# EXERCISE
Pictures must not appear in your answer. Write out exactly the lines from the one with "Click the fire icon in Most Popular badge" through the last line of the entries below.

(Stored data entries)
*-*-*

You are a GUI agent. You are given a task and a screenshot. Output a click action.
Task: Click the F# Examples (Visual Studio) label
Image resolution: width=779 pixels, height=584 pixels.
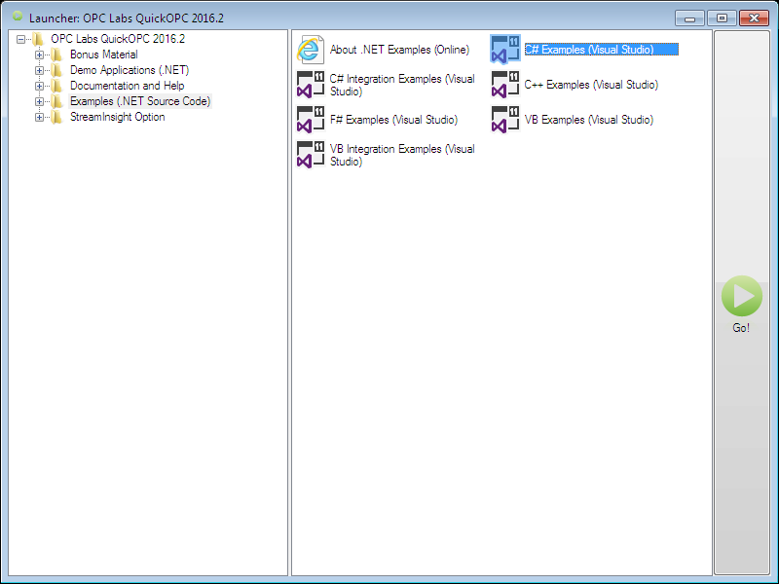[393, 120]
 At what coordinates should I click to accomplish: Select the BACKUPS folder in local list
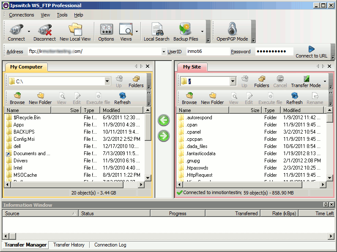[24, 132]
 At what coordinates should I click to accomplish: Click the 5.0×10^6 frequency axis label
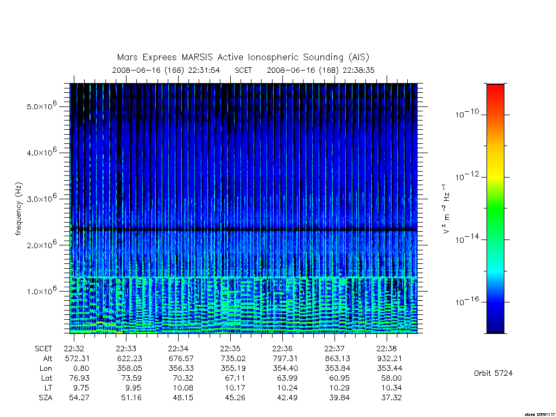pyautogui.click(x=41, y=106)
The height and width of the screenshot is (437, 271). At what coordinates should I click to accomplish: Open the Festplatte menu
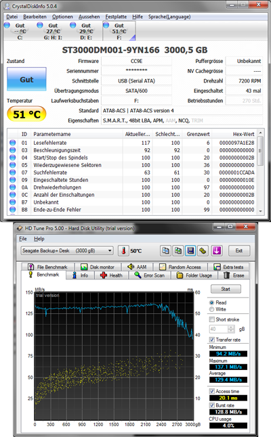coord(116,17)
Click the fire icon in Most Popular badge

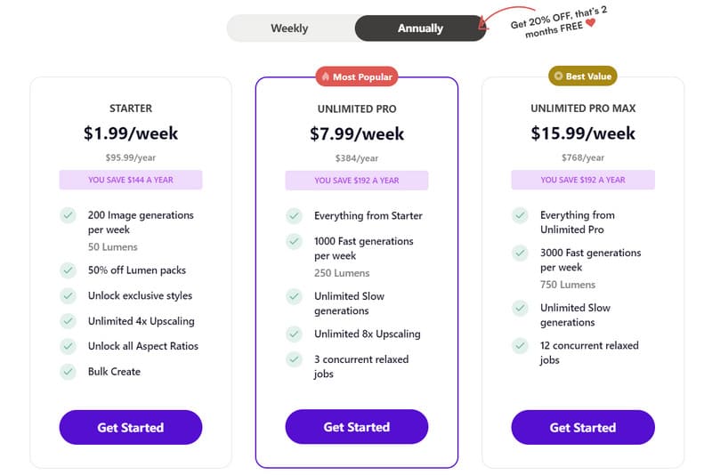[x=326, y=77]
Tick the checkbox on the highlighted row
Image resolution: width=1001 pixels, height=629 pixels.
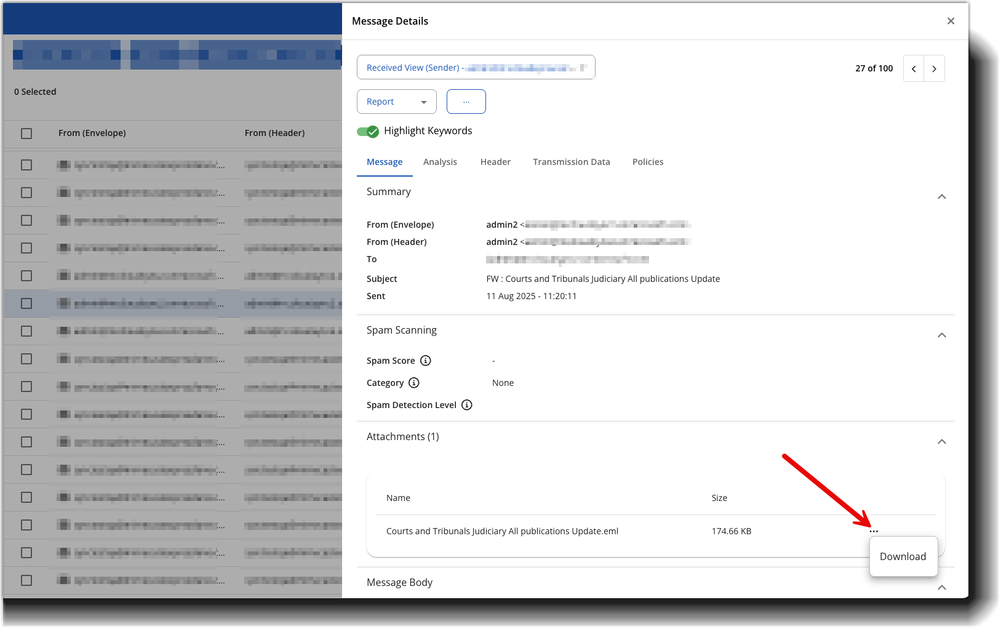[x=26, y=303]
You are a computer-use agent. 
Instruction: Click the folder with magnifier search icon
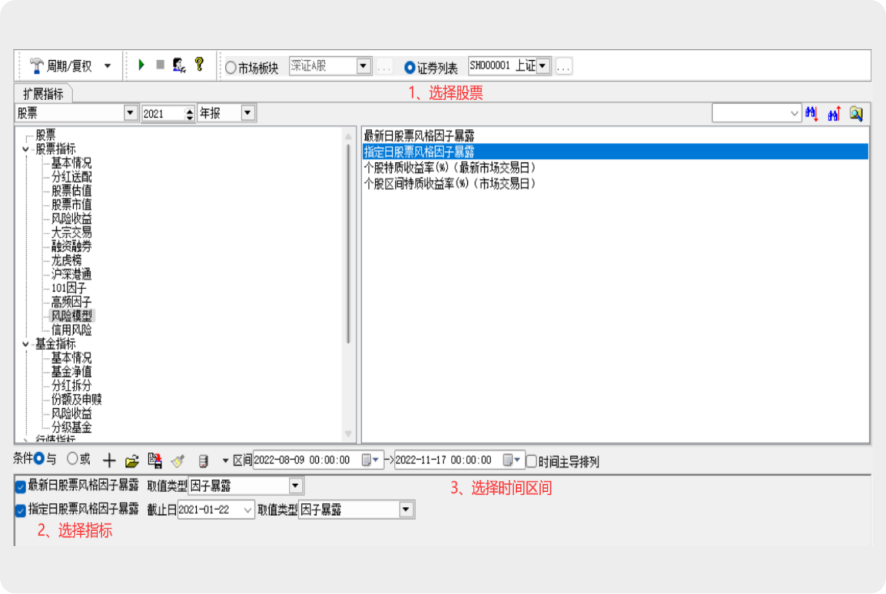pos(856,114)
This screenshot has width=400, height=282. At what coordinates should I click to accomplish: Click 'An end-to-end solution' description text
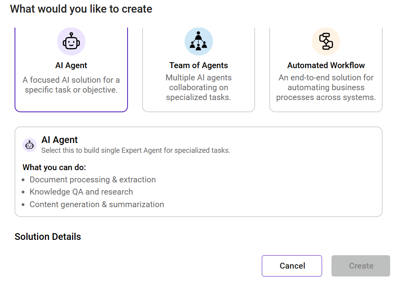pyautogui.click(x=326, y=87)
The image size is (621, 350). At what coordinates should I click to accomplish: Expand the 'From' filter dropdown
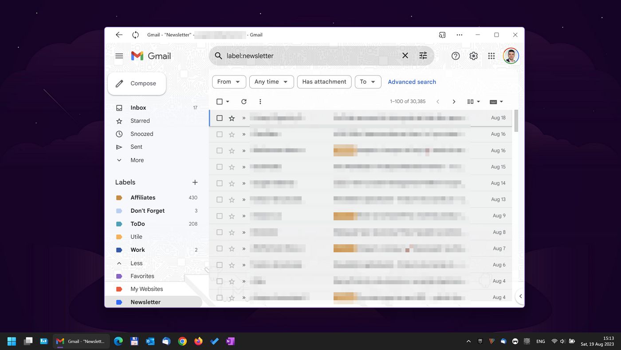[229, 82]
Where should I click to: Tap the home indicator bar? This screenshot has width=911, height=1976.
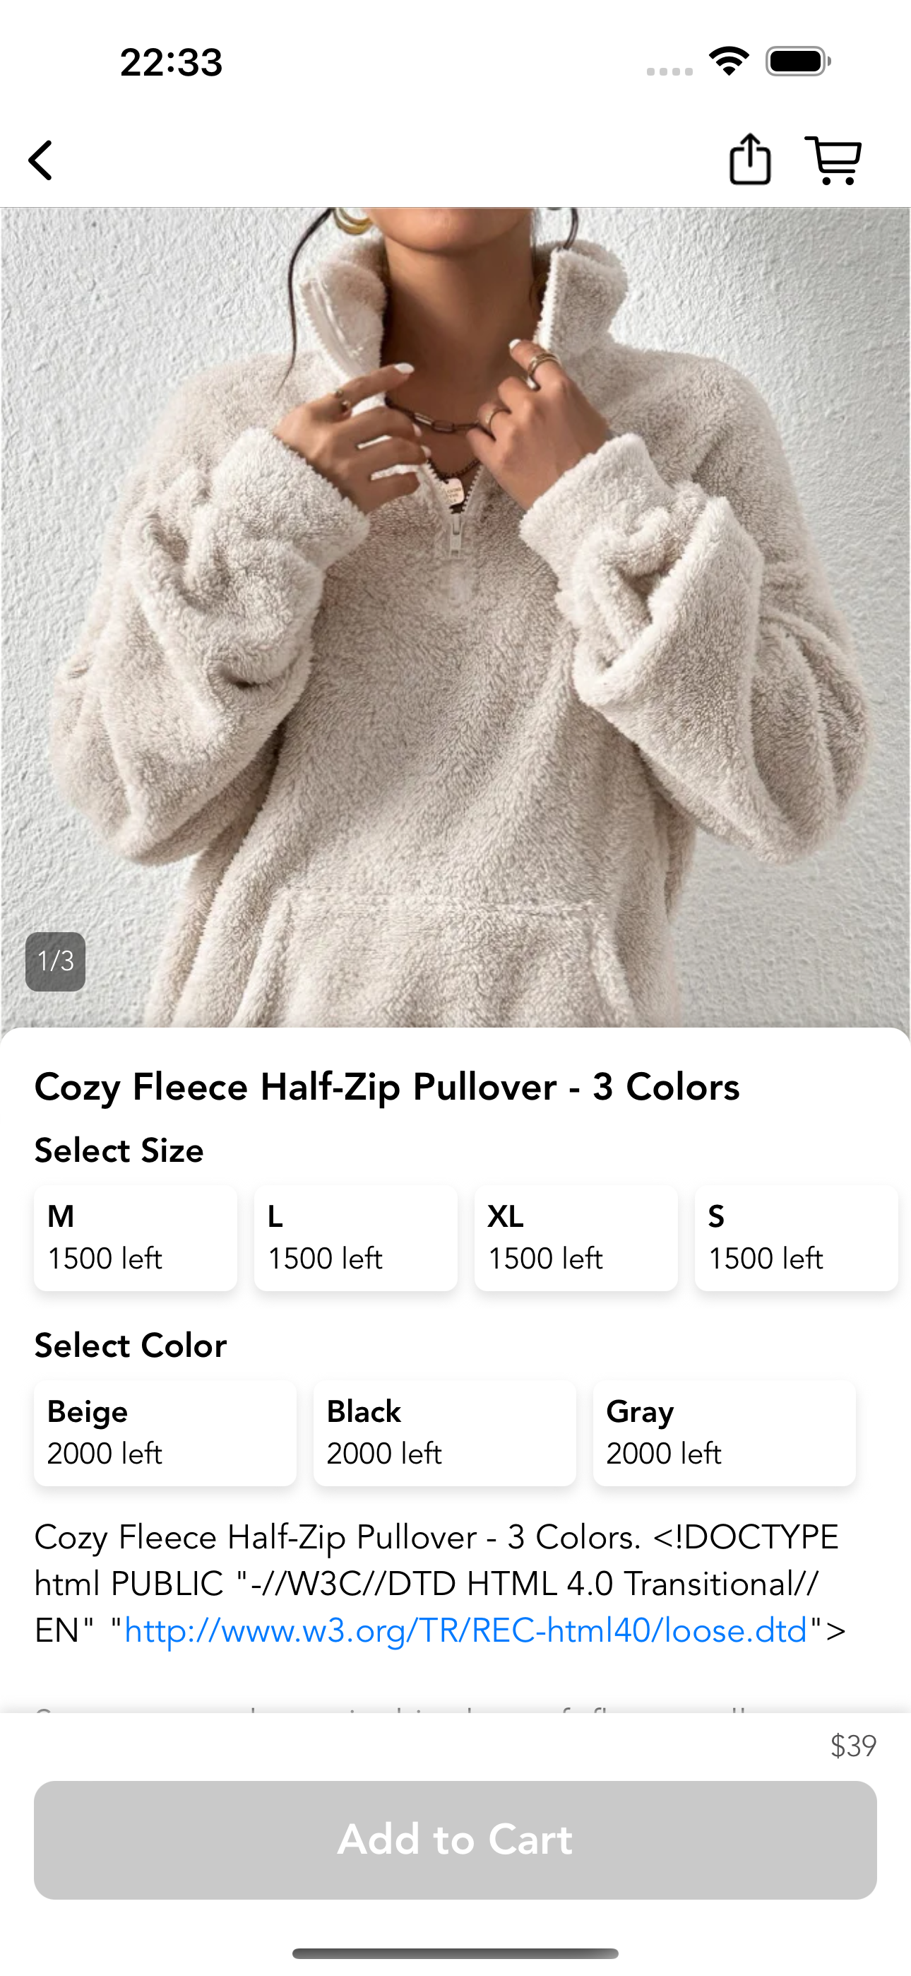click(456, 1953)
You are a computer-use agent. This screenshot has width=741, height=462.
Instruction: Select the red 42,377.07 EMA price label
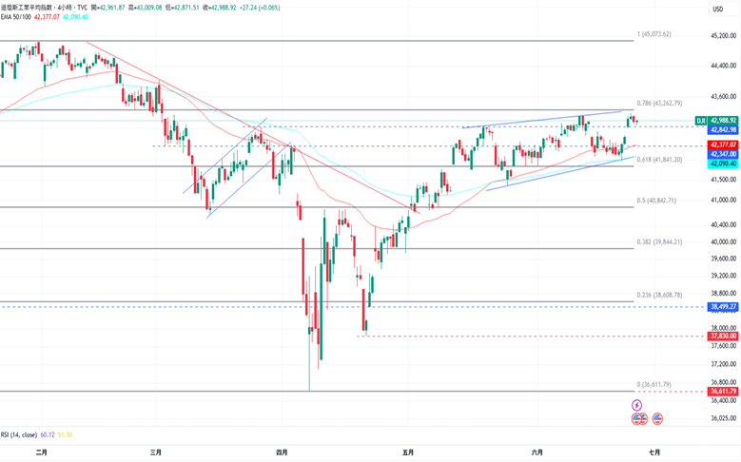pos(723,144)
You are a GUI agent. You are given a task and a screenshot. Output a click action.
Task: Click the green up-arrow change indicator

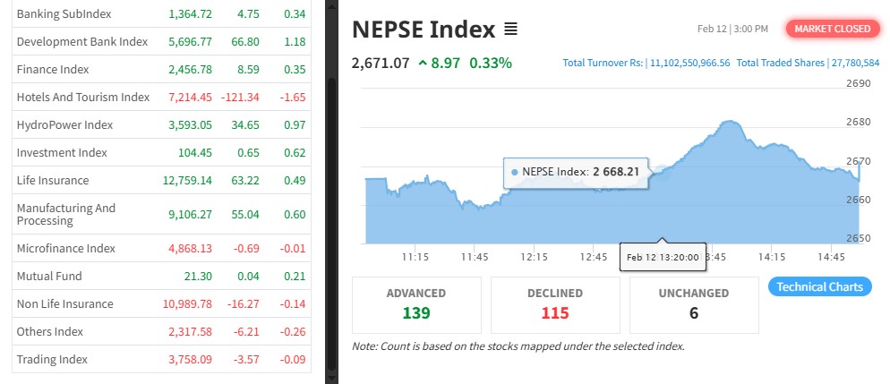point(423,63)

*-*-*

# ANSWER TO THIS TASK
Click the fire icon in Most Popular badge

[x=326, y=77]
Tick the checkbox on the highlighted row
Image resolution: width=1001 pixels, height=629 pixels.
[x=26, y=303]
You are a computer-use agent. 
Instruction: Click the folder with magnifier search icon
pos(856,114)
This screenshot has width=400, height=282. At what coordinates should I click to accomplish: Click 'An end-to-end solution' description text
pyautogui.click(x=326, y=87)
The image size is (621, 350). At what coordinates should I click to accomplish: Expand the 'From' filter dropdown
[229, 82]
Where should I click to: Tap the home indicator bar? This screenshot has width=911, height=1976.
click(456, 1953)
You are a computer-use agent. This screenshot has width=741, height=462.
Instruction: Select the red 42,377.07 EMA price label
pos(723,144)
You are a GUI agent. You are given a task and a screenshot. Output a click action.
Task: Click the green up-arrow change indicator

point(423,63)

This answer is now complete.